A POWYS athlete is celebrating after ending fifth in the oldest and largest ultramarathon in the world.

Andrew Davies from Newtown was among 20,000 runners who set off in darkness of Durban, South Africa to the sound of “Chariots of Fire” at the weekend Comrades Marathon which saw him take on nearly 86 kilometers of road running throughout the hills of South Africa’s KwaZulu-Natal province.

It was the 97th running of the event, which has only missed four editions since World War I veteran Vic Clapham started it in 1921 to commemorate the lives of South African soldiers.


The Comrades Marathon famously alternates the direction each year, and this year’s race, which was run in relatively ideal conditions with temperatures ranging from the mid-50s to low-70s Fahrenheit, was the 49th Up race, meaning runners began in the lower-altitude Durban and ended in the higher-altitude Pietermaritzburg.

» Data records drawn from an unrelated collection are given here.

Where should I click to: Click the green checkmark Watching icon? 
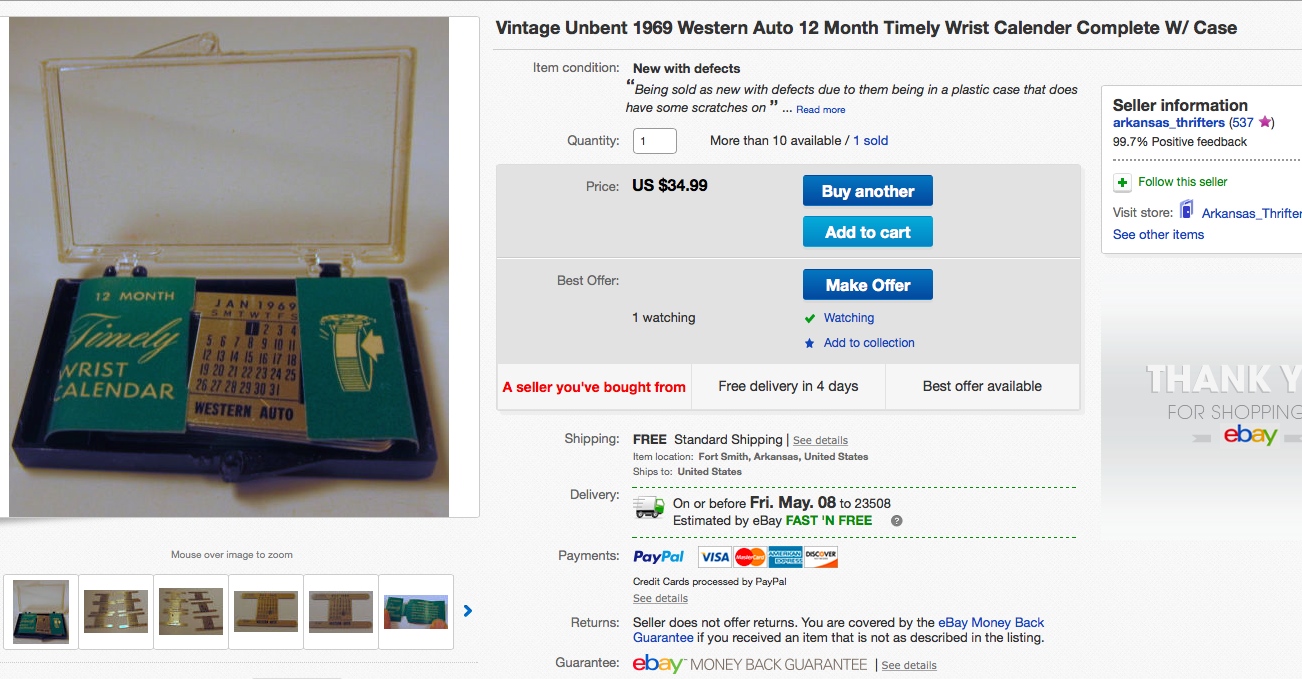point(810,318)
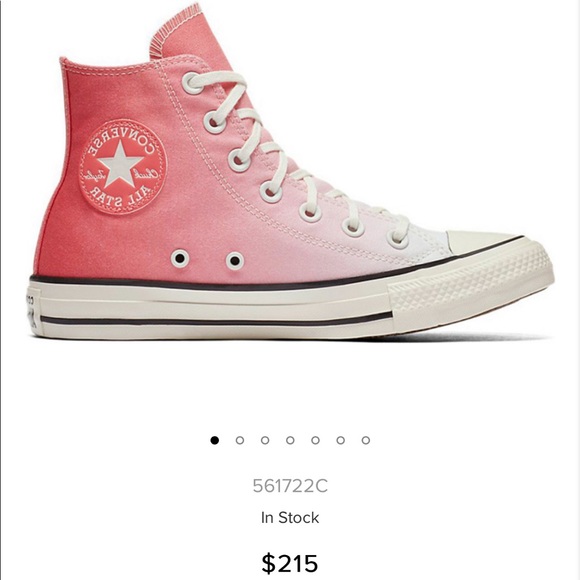Viewport: 580px width, 580px height.
Task: Select the product code 561722C
Action: click(290, 486)
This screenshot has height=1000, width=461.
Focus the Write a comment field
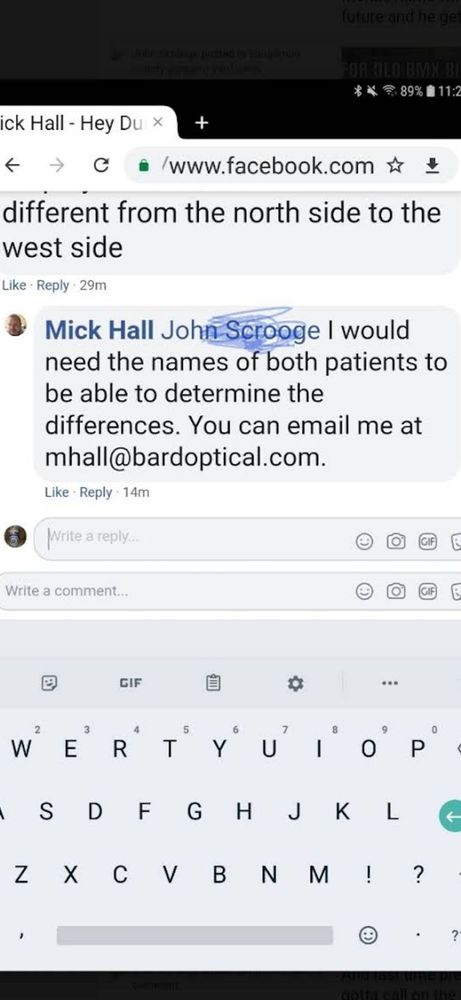coord(230,591)
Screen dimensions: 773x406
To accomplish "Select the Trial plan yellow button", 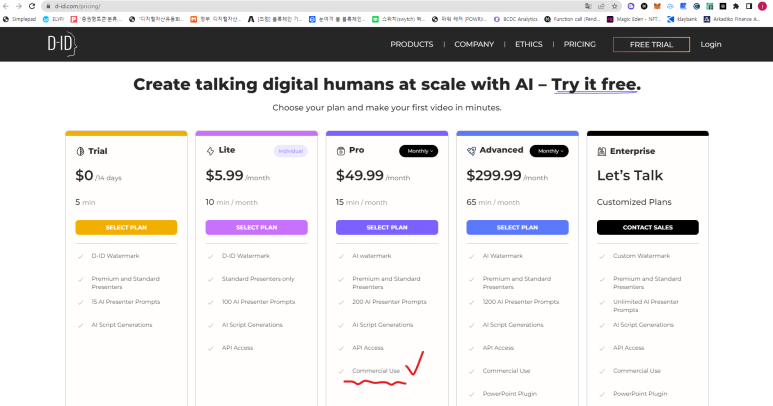I will tap(126, 227).
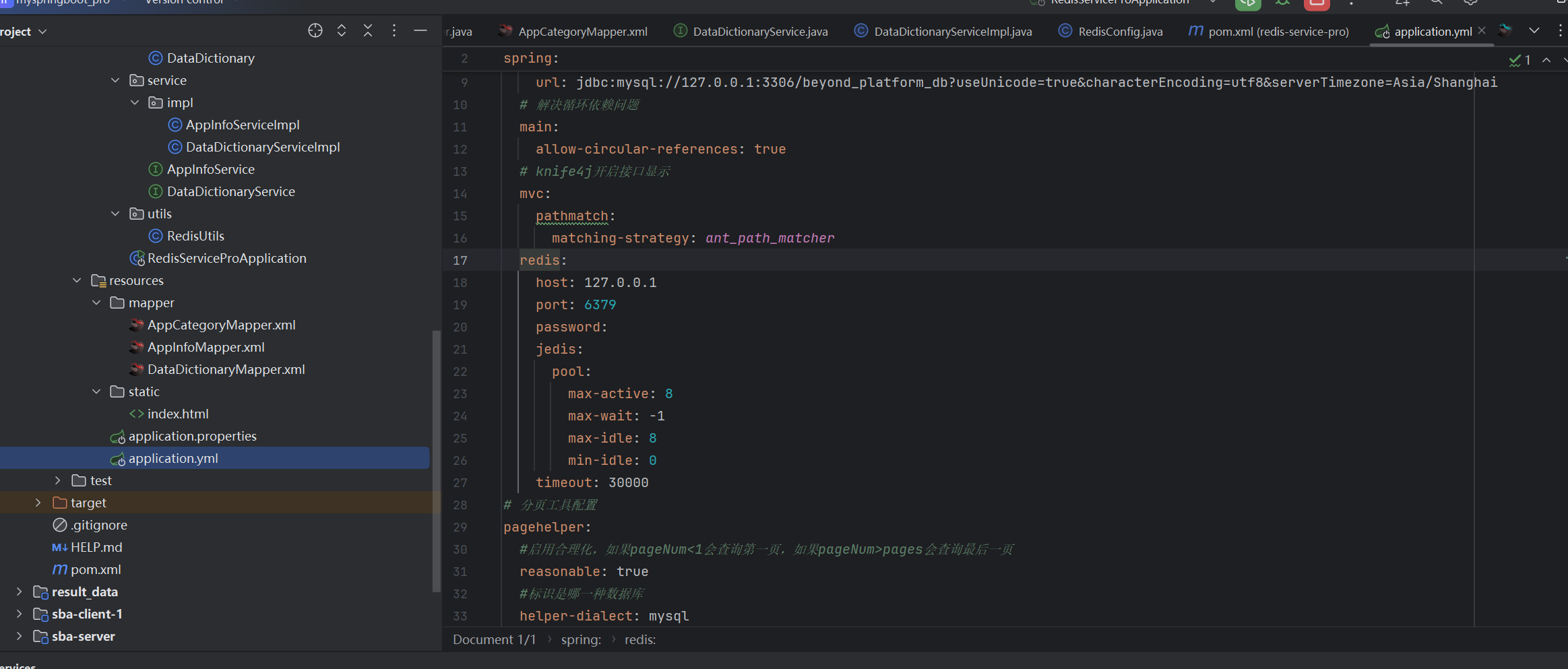Click the Select Opened File crosshair icon
1568x669 pixels.
[315, 31]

The race featured around 1,000 meters of elevation gain, with most of it during the first half of the race, when the course runs through three of its “Big Five” hills. The Up run, therefore, demands a smart, measured racing strategy.

Two of the runners — Gerda Steyn, of South Africa on the women’s side and Piet Wiersma of The Netherlands on the men’s claimed the $217,000 prize money.

Andrew Davies jumped from 12th to fifth over the course of the second half of the race to cross the line in 5:30:46.